Reply-To: jnelson@jamponi.net On 11/16/07, Jarek Poplawski <jarkao2@o2.pl> wrote: > On 16-11-2007 03:18, Andrew Morton wrote: > > On Thu, 15 Nov 2007 18:04:19 -0800 (PST) bugme-daemon@bugzilla.kernel.org > wrote: > > > >> http://bugzilla.kernel.org/show_bug.cgi?id=9391 > >> > >> Summary: Netgear GA320T(tg3) strange errors and non-workingness > >> Product: Drivers > >> Version: 2.5 > >> KernelVersion: 2.6.22.12 (openSUSE 10.3) > ... > > I see we have a new thread for this... > > Jon, maybe it's only me, but this really looks strange. I don't know > this board, but probably these interrupts shouldn't look like this. > It seems there is a problem with detecting your apic. I'm not sure > if this is a default SUSE kernel, but maybe it would be better to > try some current live-cd distro with good hardware detection. tg3 > card & driver seem to have quite good opinions, especially if msi > interrupts could be used. > > Btw., these logs (dmesg, lspci) could be much longer... (Somebody > might even think you have something to hide; it would be better to > mask only personal data then.) The lspci is exactly as it was output. The dmesg is shortened only slightly. The kernel is the latest available for openSUSE 10.3. No MSI because this is an Athlon XP (read: 32bit, single core, regular old 33MHz, 32bit PCI). The interrupts look *exactly* the same with or without noapic. This board doesn't have apic as far as I know. It's an ECS K7S5A I think. Does that help?

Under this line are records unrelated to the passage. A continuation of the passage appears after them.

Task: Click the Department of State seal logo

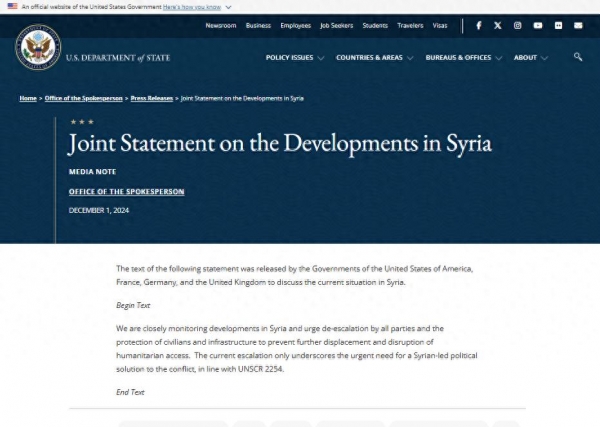Action: pyautogui.click(x=38, y=48)
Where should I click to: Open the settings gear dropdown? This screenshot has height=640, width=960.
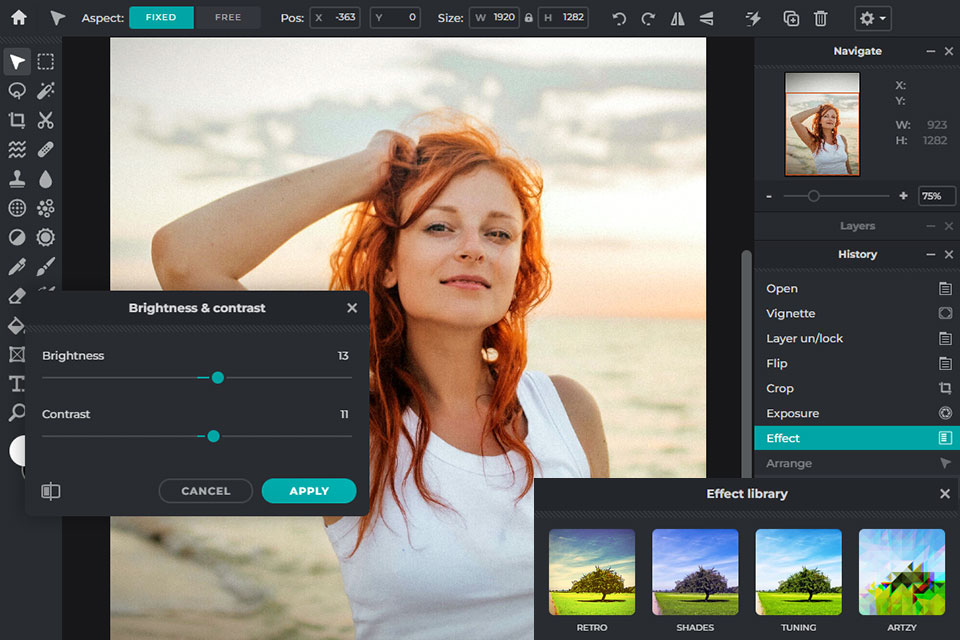pyautogui.click(x=872, y=18)

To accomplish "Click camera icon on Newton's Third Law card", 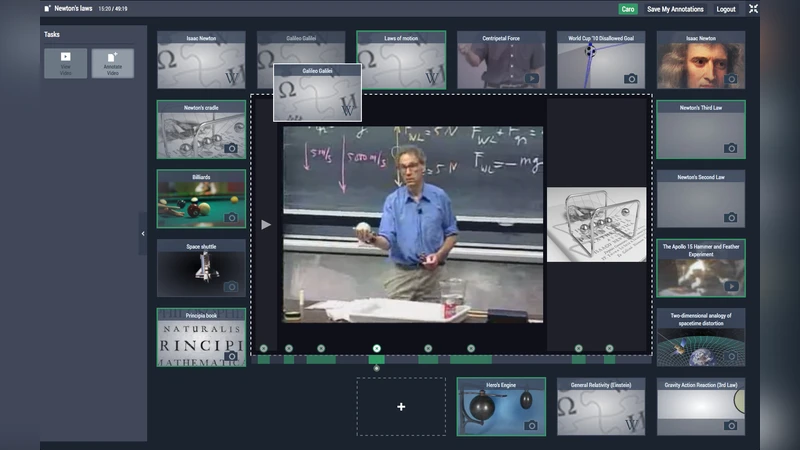I will click(x=731, y=148).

Jon Nelson wrote: > The lspci is exactly as it was output. The dmesg is shortened only > slightly. The kernel is the latest available for openSUSE 10.3. No MSI > because this is an Athlon XP (read: 32bit, single core, regular old > 33MHz, 32bit PCI). > The lspci doesn't look correct to me either. We don't have AGP capability on these network cards. Please provide: lspci -vvxxx -s0:0:b.0
Jon Nelson wrote, On 11/16/2007 03:08 PM: ... > The lspci is exactly as it was output. The dmesg is shortened only > slightly. The kernel is the latest available for openSUSE 10.3. No MSI > because this is an Athlon XP (read: 32bit, single core, regular old > 33MHz, 32bit PCI). > > The interrupts look *exactly* the same with or without noapic. This > board doesn't have apic as far as I know. It's an ECS K7S5A I think. > > Does that help? Yes. You might be right with these interrupts. But, dmesg doesn't really show enough. Try to paste this all, at least until the first WATCHDOG time out and card reset. Thanks, Jarek P.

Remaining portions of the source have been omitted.